*** GIVEN ENTRIES ***

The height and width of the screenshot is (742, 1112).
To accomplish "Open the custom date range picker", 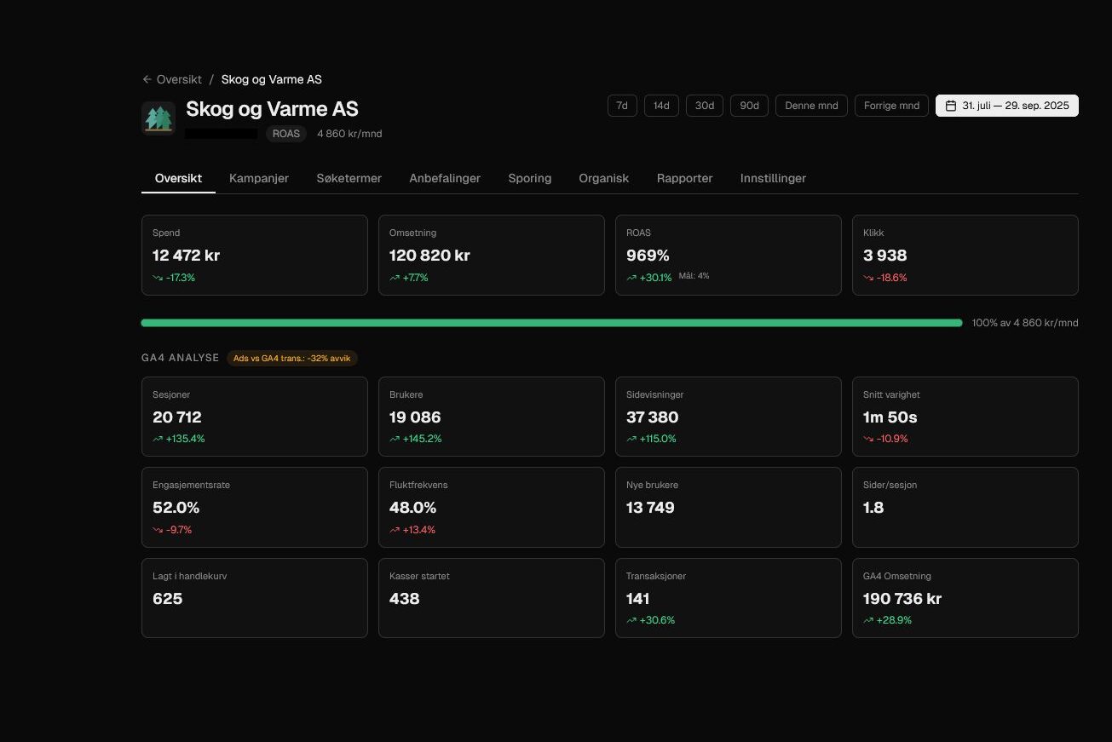I will click(1007, 106).
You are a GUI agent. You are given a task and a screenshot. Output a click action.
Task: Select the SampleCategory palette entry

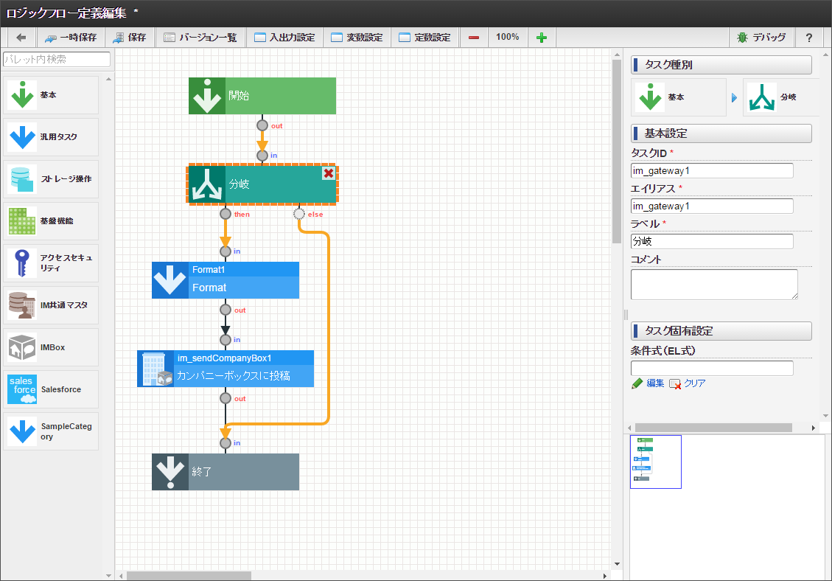click(x=49, y=431)
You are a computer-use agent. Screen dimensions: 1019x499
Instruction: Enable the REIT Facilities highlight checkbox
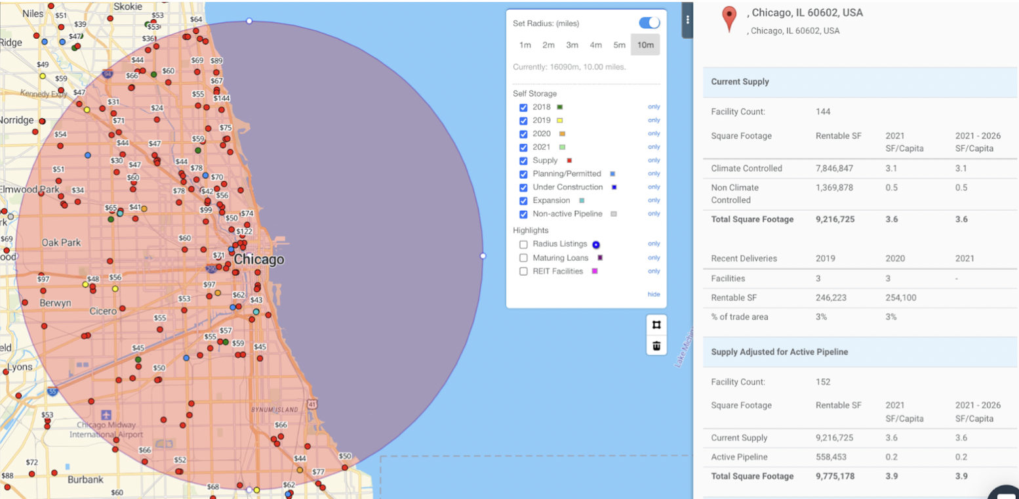pos(523,272)
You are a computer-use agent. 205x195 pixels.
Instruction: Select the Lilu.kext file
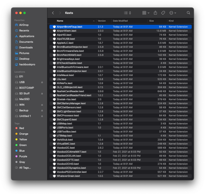click(62, 79)
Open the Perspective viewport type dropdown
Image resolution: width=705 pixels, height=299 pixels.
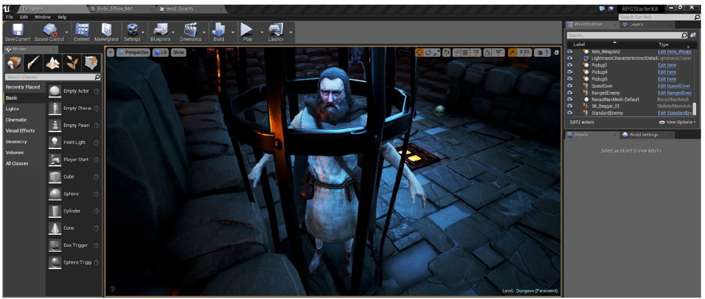point(133,53)
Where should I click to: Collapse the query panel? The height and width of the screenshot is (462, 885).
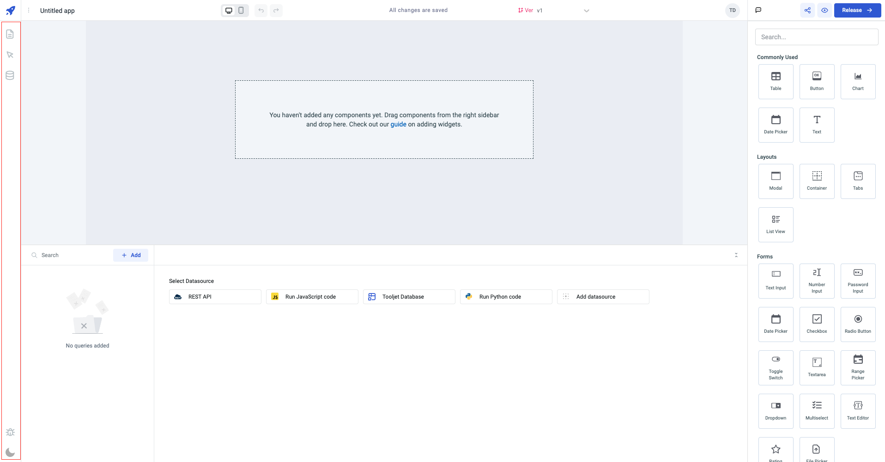(x=736, y=255)
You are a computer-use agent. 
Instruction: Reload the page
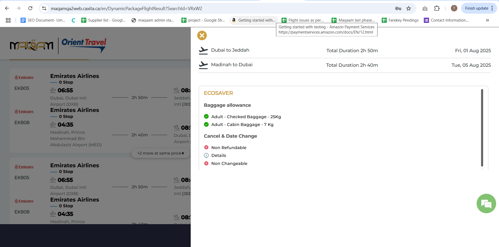pyautogui.click(x=30, y=8)

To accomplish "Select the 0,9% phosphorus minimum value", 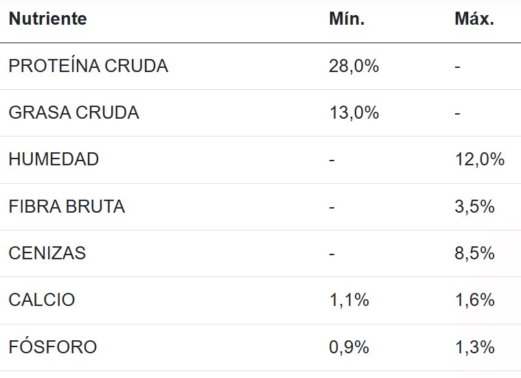I will point(349,347).

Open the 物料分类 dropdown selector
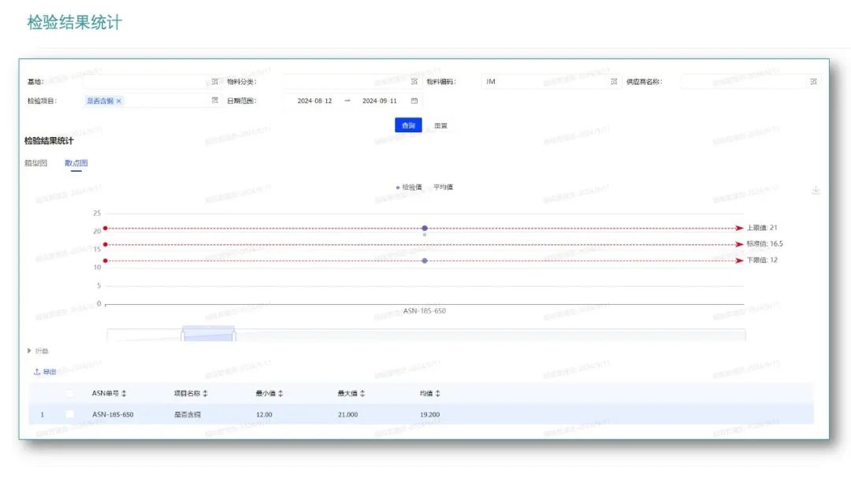click(347, 81)
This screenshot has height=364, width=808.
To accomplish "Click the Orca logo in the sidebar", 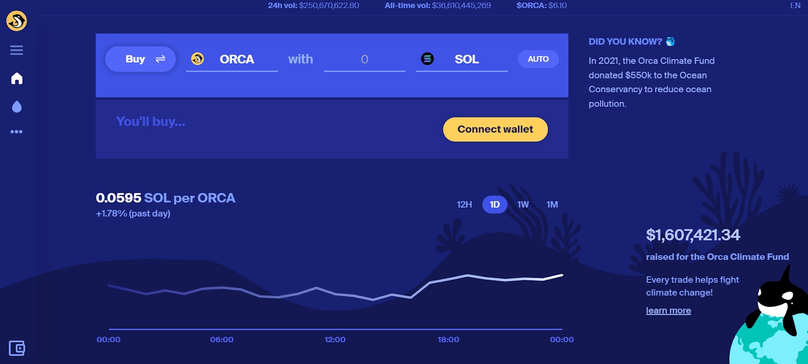I will click(17, 21).
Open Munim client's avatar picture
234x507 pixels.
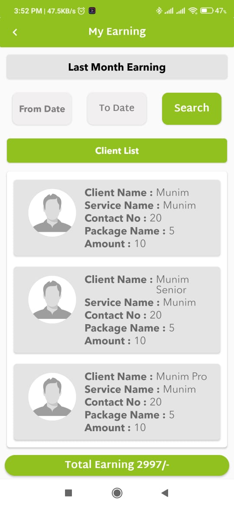pyautogui.click(x=52, y=213)
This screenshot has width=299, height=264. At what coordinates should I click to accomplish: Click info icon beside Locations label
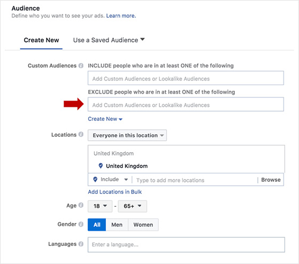81,134
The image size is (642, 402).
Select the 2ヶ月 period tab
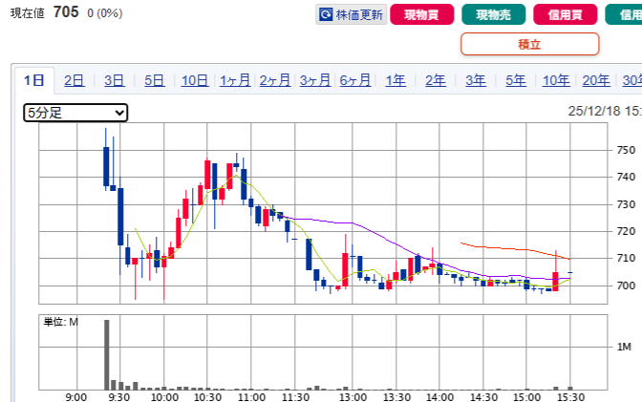274,80
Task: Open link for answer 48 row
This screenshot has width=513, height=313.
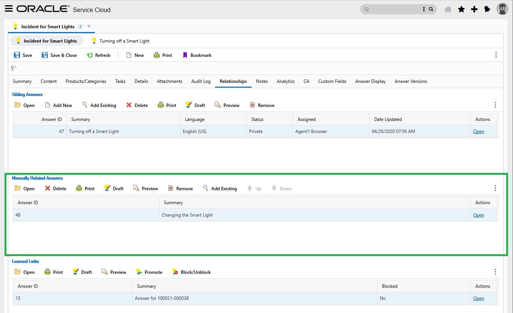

***

## [EXERCISE TASK]
Repeat the lines from the one containing "Task: Open link for answer 48 row" through the end of the lines above, and leave out the pictures.

## [PROBLEM SOLUTION]
Task: Open link for answer 48 row
This screenshot has width=513, height=313.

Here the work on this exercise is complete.